__Problem to work on__. Set out exactly, line by line, the stretch of data below that begins at the line containing "1322x710 pixels." and ends at the line containing "Viewport: 843px width, 673px height.", with both ends kept.

Dataset items
########

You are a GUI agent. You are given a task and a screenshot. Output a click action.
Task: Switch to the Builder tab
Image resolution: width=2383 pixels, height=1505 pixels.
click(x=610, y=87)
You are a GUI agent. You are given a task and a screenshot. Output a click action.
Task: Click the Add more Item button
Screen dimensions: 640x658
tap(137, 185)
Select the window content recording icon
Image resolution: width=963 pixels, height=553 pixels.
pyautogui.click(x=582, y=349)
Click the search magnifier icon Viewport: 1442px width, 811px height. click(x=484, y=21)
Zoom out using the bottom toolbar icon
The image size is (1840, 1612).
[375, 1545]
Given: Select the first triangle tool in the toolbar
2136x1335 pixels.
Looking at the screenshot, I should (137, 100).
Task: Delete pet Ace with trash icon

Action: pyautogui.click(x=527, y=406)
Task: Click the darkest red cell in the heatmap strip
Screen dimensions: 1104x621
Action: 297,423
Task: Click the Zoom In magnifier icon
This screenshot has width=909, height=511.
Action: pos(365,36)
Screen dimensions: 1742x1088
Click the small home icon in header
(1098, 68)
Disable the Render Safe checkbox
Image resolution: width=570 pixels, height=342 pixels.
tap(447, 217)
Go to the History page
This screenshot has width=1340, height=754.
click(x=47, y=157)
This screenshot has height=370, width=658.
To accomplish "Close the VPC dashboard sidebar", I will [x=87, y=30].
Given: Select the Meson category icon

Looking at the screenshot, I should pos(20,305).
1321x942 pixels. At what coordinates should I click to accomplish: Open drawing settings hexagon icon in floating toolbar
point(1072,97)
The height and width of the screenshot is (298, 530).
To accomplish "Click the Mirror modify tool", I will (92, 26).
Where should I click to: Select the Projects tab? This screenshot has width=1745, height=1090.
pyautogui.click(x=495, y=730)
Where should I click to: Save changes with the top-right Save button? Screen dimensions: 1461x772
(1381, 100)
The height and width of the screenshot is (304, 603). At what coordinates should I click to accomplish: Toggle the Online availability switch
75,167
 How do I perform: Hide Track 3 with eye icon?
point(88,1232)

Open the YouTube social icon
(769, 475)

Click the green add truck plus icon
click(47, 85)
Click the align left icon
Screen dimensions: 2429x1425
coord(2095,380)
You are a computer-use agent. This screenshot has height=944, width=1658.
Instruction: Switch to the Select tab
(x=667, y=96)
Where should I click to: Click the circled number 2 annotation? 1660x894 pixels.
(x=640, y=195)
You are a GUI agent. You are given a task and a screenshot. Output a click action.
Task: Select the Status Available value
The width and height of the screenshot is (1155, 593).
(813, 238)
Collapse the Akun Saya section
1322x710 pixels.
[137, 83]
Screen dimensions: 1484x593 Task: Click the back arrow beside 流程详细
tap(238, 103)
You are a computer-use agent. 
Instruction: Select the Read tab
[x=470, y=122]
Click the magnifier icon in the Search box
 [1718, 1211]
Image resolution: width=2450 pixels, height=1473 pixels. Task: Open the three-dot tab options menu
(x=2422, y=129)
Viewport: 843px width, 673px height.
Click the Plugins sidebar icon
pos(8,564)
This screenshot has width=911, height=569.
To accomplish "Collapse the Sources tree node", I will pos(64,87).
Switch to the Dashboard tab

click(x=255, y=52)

########

__Written solution__.
1322x710 pixels.
[137, 83]
Screen dimensions: 1484x593 Task: Click the back arrow beside 流程详细
tap(238, 103)
You are a computer-use agent. 
Instruction: Select the Read tab
[x=470, y=122]
Click the magnifier icon in the Search box
 [1718, 1211]
Image resolution: width=2450 pixels, height=1473 pixels. Task: Open the three-dot tab options menu
(x=2422, y=129)
Viewport: 843px width, 673px height.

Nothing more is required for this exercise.